> **Directions**: Decide whether each statement below agrees with the passage about Regina, answering yes or no and quoting the exact words of the passage that settle it. (a) On this visit the writer stayed in Regina. (b) The writer finds the southern Saskatchewan landscape dull. (c) The Thursday talk was given for library staff at the U of Calgary.

> **Given passage**:
-- -- --
Last week I flew north to Regina, the provincial capital of Saskatchewan. It's a long way from New Orleans and any body of water of a significant size--although a river runs through it, the South Saskatchewan. It is place that many Canadians hate to drive across because of the sameness of the southern landscape and the straight Trans-Canada highway (one curve, I think). I've driven across the province several times and I find the landscape beautiful and the light, particularly at dawn and dusk, often pearly and luminous. The sky...there is a lot of it, even more than in Alberta, because there's little to obstruct the eye. Sometimes the view is so open you can see the curvature of the earth. The population density, according to Wikipedia, is 1.7 people per kilometre. It is the birthplace and home to the labour movement in Canada as well as the training school and museum for the Royal Canadian Mounted Police. Ironic, no?
But this visit, I stayed in Regina, and visited at the Regina Public Library and the Education Centre of the Regina Public Schools, with my colleague Nigel Long of OCLC Canada. On Thursday I did "Libraries and Their Communities: digital immigrants and digital natives" for library staff at the U of Regina at the invitation of Bill Sgrazzutti, the AUL for Research, formerly a colleague of mine at the U of Calgary.
-- -- --
> **Dataset content**:
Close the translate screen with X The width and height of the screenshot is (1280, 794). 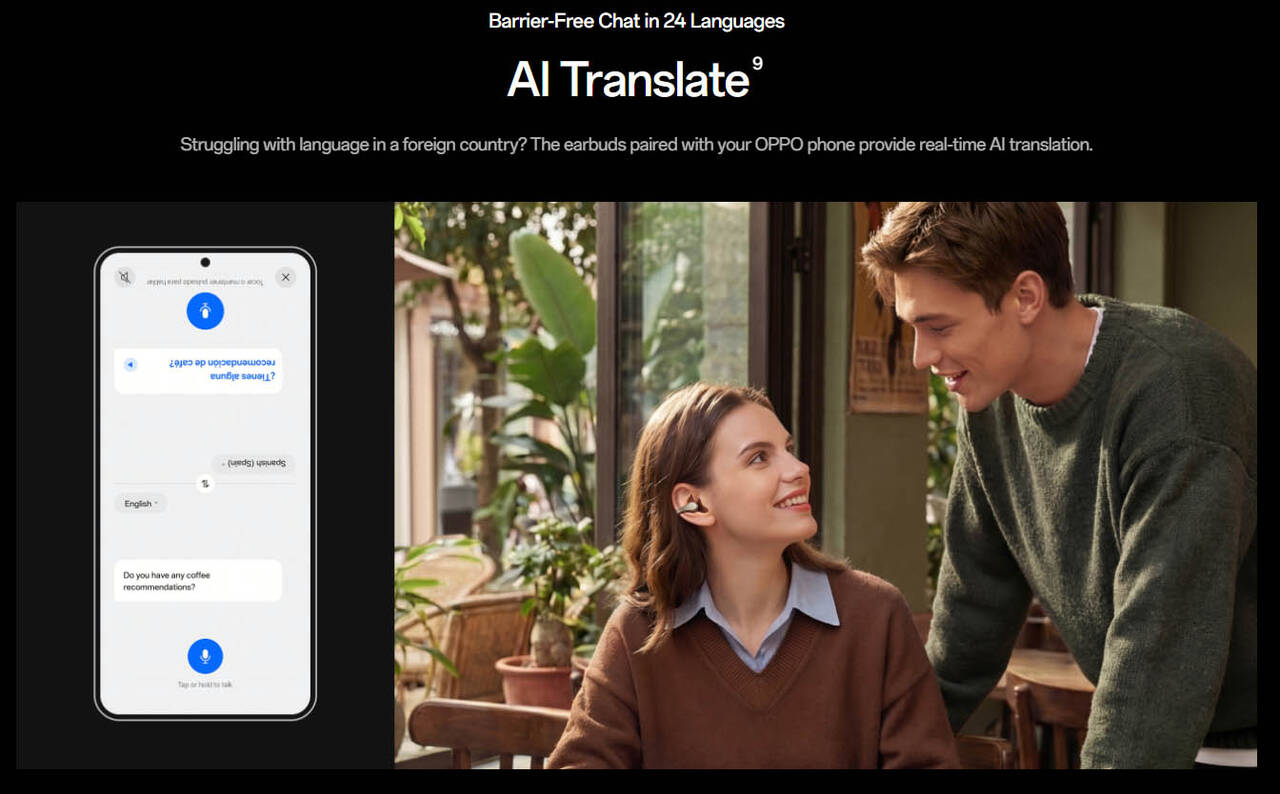(285, 277)

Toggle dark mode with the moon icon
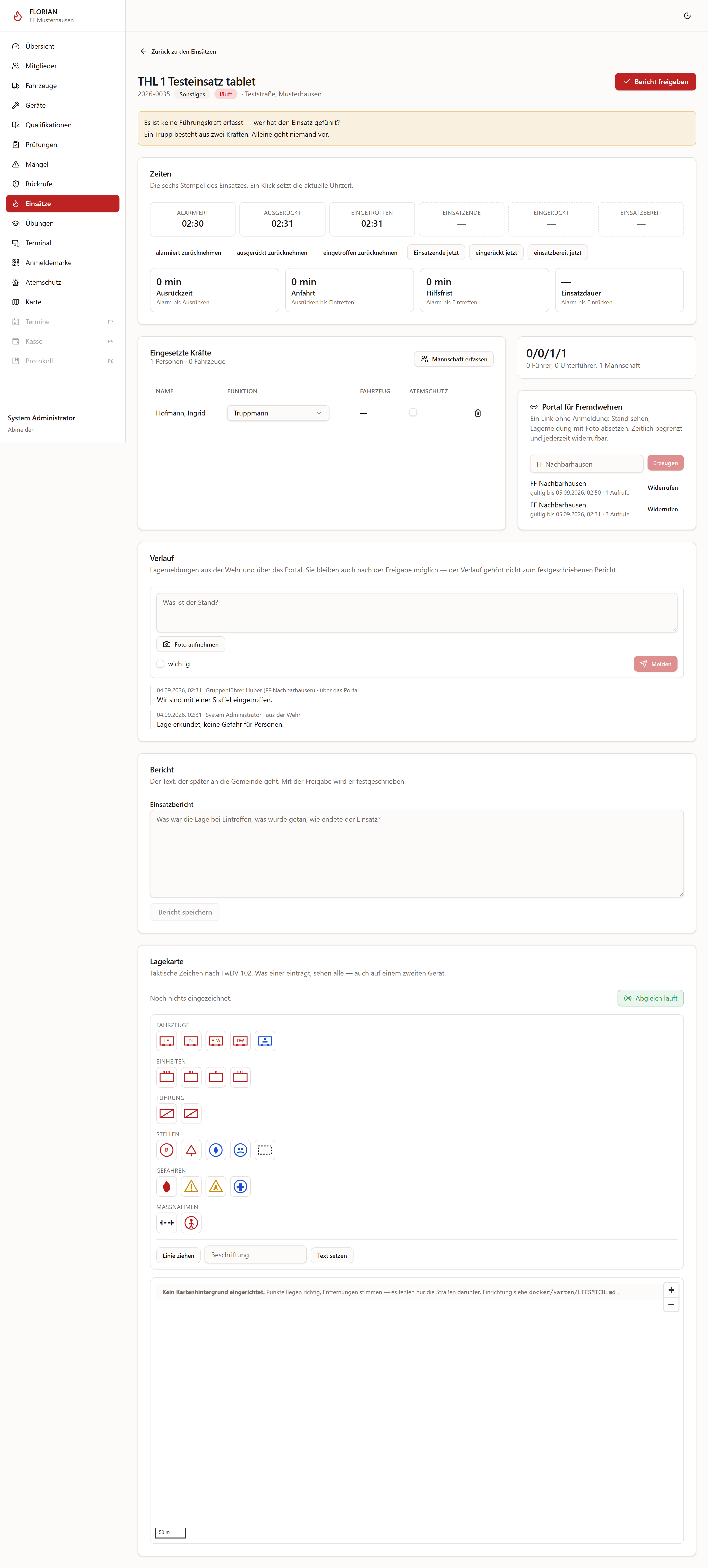pyautogui.click(x=687, y=16)
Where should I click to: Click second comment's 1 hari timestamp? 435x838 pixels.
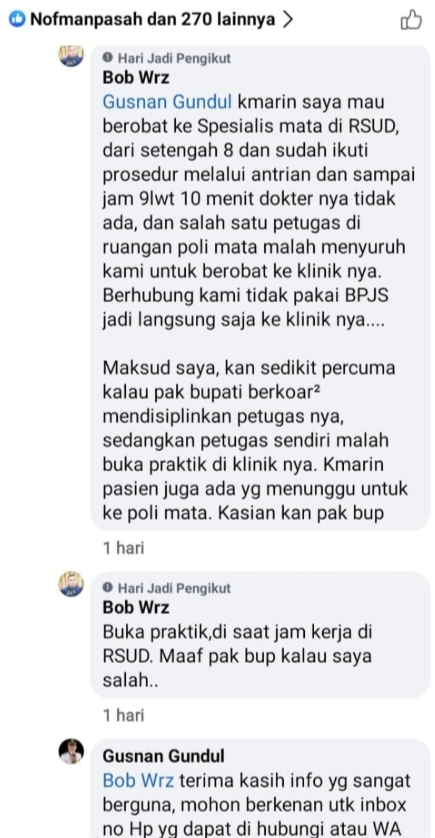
-- -- --
> **Response area**:
(a) Yes: "But this visit, I stayed in Regina."
(b) No: "I find the landscape beautiful."
(c) No: "for library staff at the U of Regina."